Statue khmère chez Sotheby’s : la polémique continue

New York, le 19 avril 2012

La vive polémique autour du Duryodhana une statue khmère du Xe siècle, continue. Propriété d’un collectionneur belge qui l’a acquise en 1975, et estimée entre 2 et 3 M$, la statue de guerrier khmer avait été retirée au dernier moment d’une vente, fin février 2011, par Sotheby’s sur réclamation du gouvernement cambodgien, avec le soutien des États-Unis et de l’UNESCO. En effet, de nombreux indices tendent à prouver que la statue a été volée au début des années 1970 dans le temple de Prasat Chen à Koh Ker, alors que le Cambodge était en pleine guerre civile.

Le gouvernement américain avait, au début du mois d’avril 2012, demandé la saisie de l’œuvre, mais un juge de Manhattan a décidé que celle-ci resterait sous la garde de Sotheby’s.
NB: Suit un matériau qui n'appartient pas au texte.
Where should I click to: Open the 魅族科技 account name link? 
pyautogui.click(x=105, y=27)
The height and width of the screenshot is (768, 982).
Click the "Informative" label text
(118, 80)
D’une part parce qu’aucune preuve d’une quelconque activité frauduleuse ne pouvait être retenue contre la maison de vente aux enchères à ce stade de l’enquête, et d’autre part parce qu’un déménagement de l’imposante statue faisait porter un risque sur sa conservation.

De son côté, Sotheby’s maintient, selon un article publié sur le site Liveauctioneers.com, que la vente de la statue dans ses locaux est parfaitement légale, aussi bien sous l’angle de la loi américaine que de la loi cambodgienne, soulignant que le propriétaire actuel disposait de titres de propriété officiels de plein droit depuis près de 40 ans, et que sa bonne foi était indiscutable. De plus, la maison souligne que la thèse du vol ne repose que sur quelques indices, et qu’aucun élément ne peut réellement prouver à quel moment ni sous quelles circonstances la statue a été retirée de son socle.
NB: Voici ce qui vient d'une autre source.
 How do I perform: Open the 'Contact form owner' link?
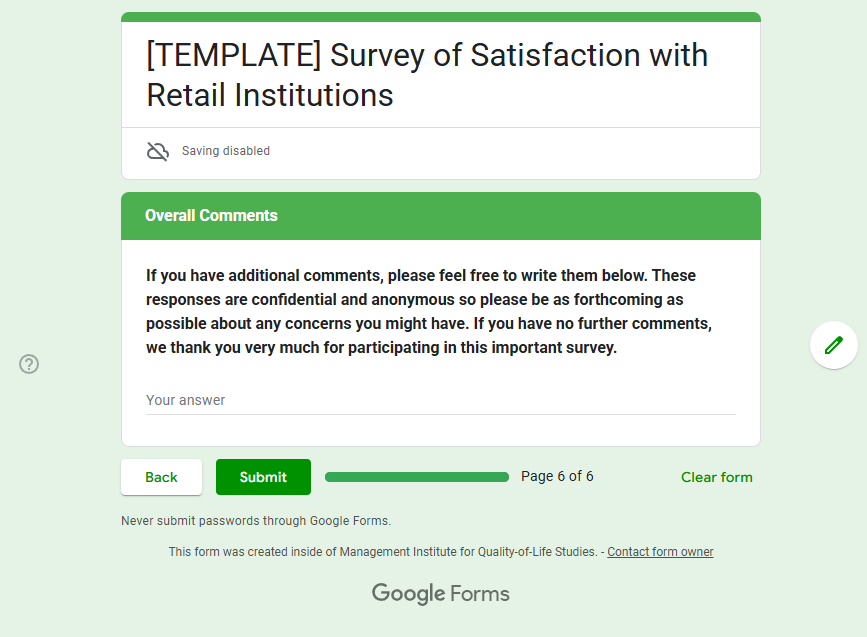click(x=660, y=552)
À l’inverse, plusieurs voix se sont élevées pour dénoncer le comportement de Sotheby’s, et battre en brèche la prétendue bonne foi du vendeur de la statue. Ainsi, l’archéologue britannique Paul Barford déclare-t-il, sur son blog consacré au rapatriement d’œuvres volées :

« Qu’est-ce que ça veut dire, “de bonne foi” ? Comment peut-on acheter un objet identifié comme de style khmer, dont le bas vient d’être tranché, et provenant d’un pays dont on entend tous les jours des reportages nous dire qu’il est le lieu d’une guerre brutale ? Comment peut-on parler d’achat de bonne foi \[…\] alors qu’il n’y a pas de permis d’exportation ? Je ne vois pas en quoi cela est plus de bonne foi que d’acheter à la sauvette un iPad neuf dans sa boîte d’origine, à prix cassé, juste après les émeutes de Londres. »

Selon le site d’informations judiciaires Entlawdigest.com, la prochaine audience des responsables de Sotheby’s devant le procureur est fixée au 20 juin 2012.